I am working on a design competition project where I have to design a low subsonic aircraft for high altitude performance.

From what I have studied service ceiling will depend on excess power available so I should focus on minimising drag or minimising cl/cd.

Problem is I haven't seen any aircraft in service that uses high lift airfoils, why is it so? What parameter should I focus on to design a better wing?

Some information about the aircraft and the constraints set by the rules of the competition:

The aircraft has a 3.5 metre wingspan, weighing in the ballpark of 25 kg, although maximum weight allowed is 50 kgs. It has to carry 5 kg payload to >6000m altitude on electric propulsion.

  • $\begingroup$ This question is much too broad. What constraints do you have? What is your approximate target altitude? $\endgroup$
    – Jim
    Commented Oct 18, 2022 at 20:09
  • $\begingroup$ The wingspan is defined by the competition parameters? I would suggest looking at semi-symmetrical or under-cambered airfoils for best lift performance. $\endgroup$ Commented Oct 19, 2022 at 15:18
  • $\begingroup$ What's the max speed? Mission profile? General configuration? $\endgroup$
    – sophit
    Commented Oct 21, 2022 at 16:40

2 Answers 2


Given that you must use electric propulsion and have a size constraint, the usual criterium of selecting for the maximum product of lift coefficient and flight Mach squared will not apply here. Instead, this can be dealt with using incompressible aerodynamics.

Therefore, the figure of merit is to maximize $\frac{c_L^3}{c_D^2}$ in order to stay airborne with the smallest possible power. Given that you not only need to lift your airplane's mass up but also need to accelerate it so dynamic pressure can stay constant, you will achieve the highest altitude when you can make most of the limited energy stored at take-off.

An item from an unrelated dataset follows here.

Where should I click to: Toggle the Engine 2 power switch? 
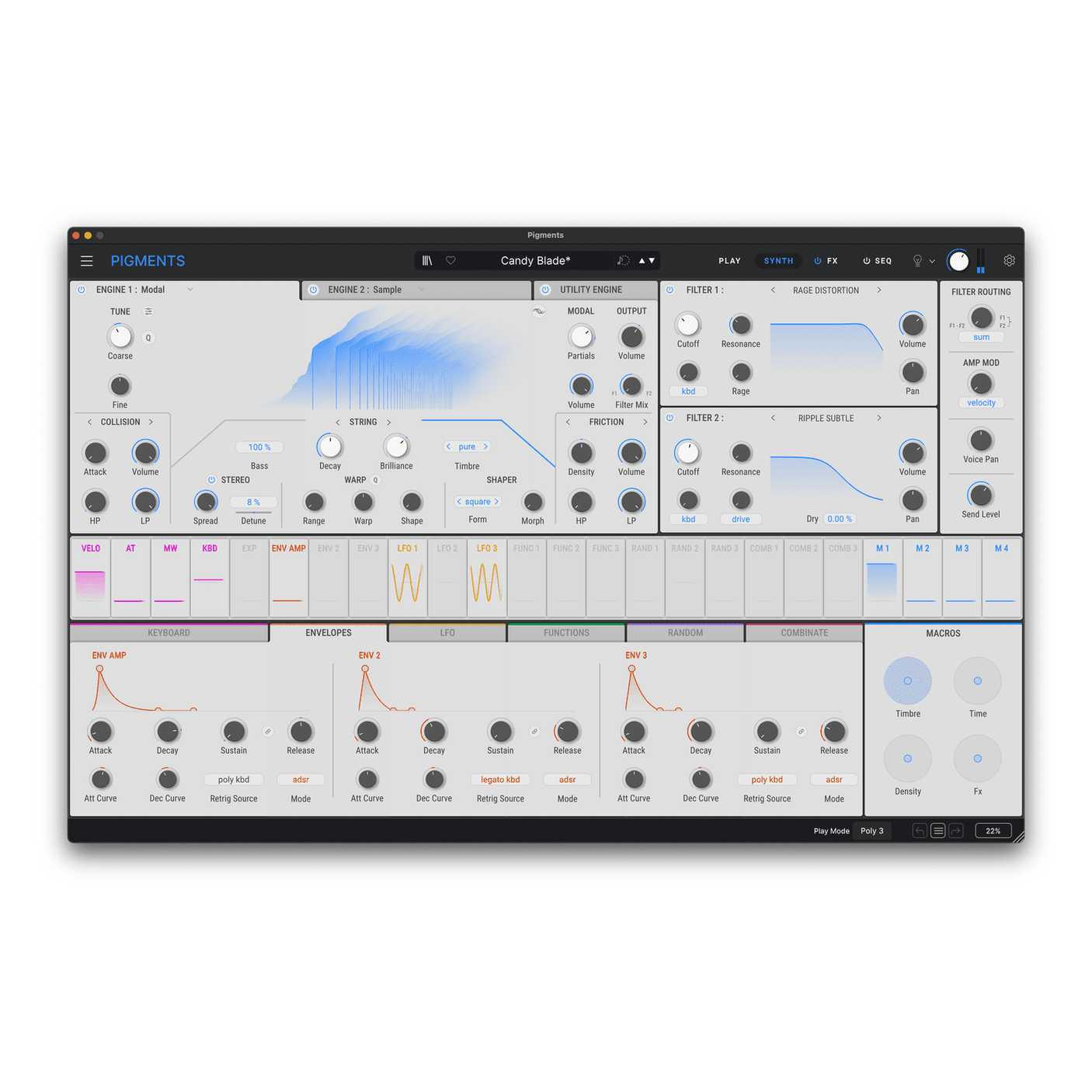point(314,290)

Since induced drag at the optimum operating point will be three quarters of total drag and span is limited, you need to save mass where ever you can. This includes the selection of a capable airfoil because a thick wing and a high lift coefficient will improve structural efficiency and reduce wing area. However, make sure to use all the mass allowance to pack as much battery capacity as possible. If the rules allow, consider dropping empty battery packs enroute.

Without having performed an exhaustive comparison, I would start with the Daedalus airfoil set (DAE-11 at the root to DAE-31 at the tip) and adapt those to the Reynolds numbers you will meet in flight.


Don't worry about the airfoil at the start. You need to focus first on getting the wing area right.

Do you have a speed requirement at altitude? For example, do you have to be able to maintain a spot over the ground in some expected headwind?

Your airplane will fly at CL=W/(q*S).

q=0.5rhoV^2 is determined by your flight condition. If you are free to choose V, then things are more complex.

You want to fly at CL for best L/D. For a given drag polar, that is a specific value of CL.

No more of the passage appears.